The gray and off-gray nodules that make up Netgear's Powerline AV Ethernet Adapter Kit will never grace a display case in the Museum of Modern Art, but who really cares? As with all the products here, installation was basically plug and play. There's only a single RJ45 in each module, and you can only connect one network device to each. The plugs aren't polarized, and you can stand them up or hang them down in your AC outlet so they don't block the remaining outlet at the same time.
There are security buttons on each module that, when pressed sequentially, will set up 128-bit AES encryption between the two devices in case someone is trying to tap into your network. And the three LEDs keep you informed about whether the devices are plugged in, connected to each other and communicating.
As far as performance was concerned, Netgear didn't distinguish itself. The device scored a 56.04-minute completion time for the room-to-room test, putting it in the middle of the pack, behind Zyxel and Linksys but ahead of Belkin and D-Link. the Netgear was also third in the same outlet testing, although -- except for Zyxel -- only tenths of minutes separated the pack in general.
It was the same with the 90-foot testing except when adding video streams. Each stream added 0.98 minutes to the timing on average -- almost half the time it took Netgear's closest competitor, Zyxel. When the dust settled, Netgear actually sported the lowest overall time, 37.76 minutes, when transferring the test packet and streaming five videos.
Performing in the middle actually gave Netgear an advantage: With everyone else taking turns darting above and below its performance level across the various tests, the XAVB101 ended up being the most reliable of the five. Being among the least expensive solutions didn't hurt either.
At a Glance
Pros: Relatively inexpensive, probably the most reliable.
Cons: In performance tests, ran in the middle of the pack.
Zyxel Powerline Ethernet Adapter (PLA401 v2)</a>]
Zyxel's two-part solution to power-line networking includes its Ethernet Multiplug Center (PLA491) and an Ethernet Adapter (PLA401 v2). While the adapter end of the business is pretty much the standard power-brick design, the Multiplug Center has quite a bit going for it: four RJ45 connectors, four 3-prong AC outlets that provide power conditioning (reducing power spikes caused by atmospheric static or even lightning that can travel down the power lines and possibly damage sensitive electrical equipment), two rocker switches to control the On/Off function for the AC lines and the LAN lines, and a security button so you can synchronize the security parameters (128-bit AES) between the two devices.
Except for the security buttons, there's no setup. A trio of green lights on the Adapter module tells you when the unit is plugged in, connected to another device, and communicating on your network. There are three additional LEDs on the Multiplug Center that indicate when devices are plugged into the extra RJ45 ports.

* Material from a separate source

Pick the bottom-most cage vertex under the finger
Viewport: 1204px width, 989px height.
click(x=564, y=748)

Testing the Zyxel's modules provided a mixed bag of results. Connected to the same outlet, where everyone else zipped along, the PLA491 and PLA401 dragged their respective feet to the tune of 37.2 minutes. That was just a bit more than 6 minutes slower than the rest on average. On the room-to-room test, where almost everyone else lagged, Zyxel sprinted ahead, finishing in 50.16 minutes, a half minute faster than Linksys and more than 8 minutes faster than Belkin.
Zyxel also completed the 90-foot clean file transfer at the head of the pack -- at 30.96 minutes, it was nearly a minute faster than its closest competitor, Linksys. When I added the video streaming to the mix, the times increased by 1.8 minutes per stream on average. Unfortunately, that incremental increased pushed the overall time for a transfer during five streaming videos to 39.96 minutes for an overall second-place finish behind Netgear.
In a lightly loaded network environment, Zyxel would be my choice. Keep in mind that you can save a chunk of change if you buy just two power-line adapters and forego the Multiplug Center.
At a Glance
Zyxel Communications Corp.
Price: Multiplug Center: $174.99; adapter: $74.99; Adapter Kit: $149.99
Pros: Built-in line conditioner; best performance on a mixed AC line.
Cons: High price for the setup tested.
If you looked at our performance numbers, it is pretty obvious that the best thing you can do, by the numbers, is to wire your home. It's labor-intensive, but it's fast -- and as soon as this review is done, I'm plugging the cable back in.
Wi-Fi is a shoe-in for second place. Incidentally, I really would recommend that you upgrade to 5-GHz gear if you're streaming media. It moves everything out of the clutter you'll find in the normal 2.5-GHz Wi-Fi band. (For more tips on getting the most out of your Wi-Fi connection, see "Wi-Fi tweaks for speed freaks.")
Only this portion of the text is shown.